To provide cooling of buildings, there are three tools (or a combination of them):
Condensation refrigeration system (consumes electricity)
Absorption refrigeration system (consumes heat in the form of hot water, water vapor or direct flame)
Humidification systems (consumes water and electricity)
1.2.1.4 Air, water and space
Air and water are two necessary and available but limited resources in every city. The space (usable surface) also has a similar situation, with the difference that the space of cities (especially megacities) cannot be increased, and the limitation of space and the density of residential tissue limit the ability to implement many optimization plans.
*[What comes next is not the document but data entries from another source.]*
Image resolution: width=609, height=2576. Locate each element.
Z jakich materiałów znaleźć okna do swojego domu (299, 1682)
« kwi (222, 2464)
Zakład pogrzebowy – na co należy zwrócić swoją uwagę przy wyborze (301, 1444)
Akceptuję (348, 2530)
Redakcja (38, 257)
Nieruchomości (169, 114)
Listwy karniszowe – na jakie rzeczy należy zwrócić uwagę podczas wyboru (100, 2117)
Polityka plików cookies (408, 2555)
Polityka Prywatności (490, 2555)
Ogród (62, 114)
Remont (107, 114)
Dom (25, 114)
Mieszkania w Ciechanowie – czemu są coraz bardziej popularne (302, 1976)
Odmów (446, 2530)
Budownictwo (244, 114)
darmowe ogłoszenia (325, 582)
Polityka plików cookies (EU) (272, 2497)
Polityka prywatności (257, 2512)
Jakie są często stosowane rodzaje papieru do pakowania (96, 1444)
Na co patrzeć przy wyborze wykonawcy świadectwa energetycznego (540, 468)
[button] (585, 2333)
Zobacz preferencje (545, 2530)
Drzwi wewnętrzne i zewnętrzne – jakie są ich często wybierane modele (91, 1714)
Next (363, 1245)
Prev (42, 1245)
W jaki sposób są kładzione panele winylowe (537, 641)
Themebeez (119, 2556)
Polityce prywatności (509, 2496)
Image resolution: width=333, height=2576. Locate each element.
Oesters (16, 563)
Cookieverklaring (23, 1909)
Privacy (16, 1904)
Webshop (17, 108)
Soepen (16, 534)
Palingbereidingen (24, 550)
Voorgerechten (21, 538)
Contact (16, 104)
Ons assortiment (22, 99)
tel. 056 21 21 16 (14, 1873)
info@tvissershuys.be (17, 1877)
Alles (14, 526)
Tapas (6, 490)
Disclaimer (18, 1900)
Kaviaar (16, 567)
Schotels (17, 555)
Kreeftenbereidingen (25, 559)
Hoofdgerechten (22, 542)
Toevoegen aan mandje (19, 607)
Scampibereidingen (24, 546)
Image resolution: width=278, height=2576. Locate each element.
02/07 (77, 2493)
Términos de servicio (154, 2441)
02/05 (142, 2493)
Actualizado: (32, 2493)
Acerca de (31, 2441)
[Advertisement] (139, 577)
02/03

The amount of access to air and clean water depends on the geographical location of the city. In choosing the electricity generation solution in each region, the amount of available water should be taken into account. Centralized electricity production produces about 25.6% more carbon dioxide than cogeneration systems, but cogeneration systems emit more pollutants near the place of energy consumption (city). [22] Therefore, the development of cogeneration systems in big cities that are plagued by pollution problems should be done with care and study. 1.1.1 Urban resource management Until the period of using fossil fuels, urban energy was provided through biomass resources, which were mainly wood and coal. The sources of these materials should be located in a certain area around the city. The limitation of these resources, along with the limitation of water and food, limited the size of the city and its potential expansion.
Coal was the first fossil fuel that was widely used as an energy source in the city, industry and transportation (steam train). After that, in the 20th century, electricity, oil and gas made their way into the lives of most people.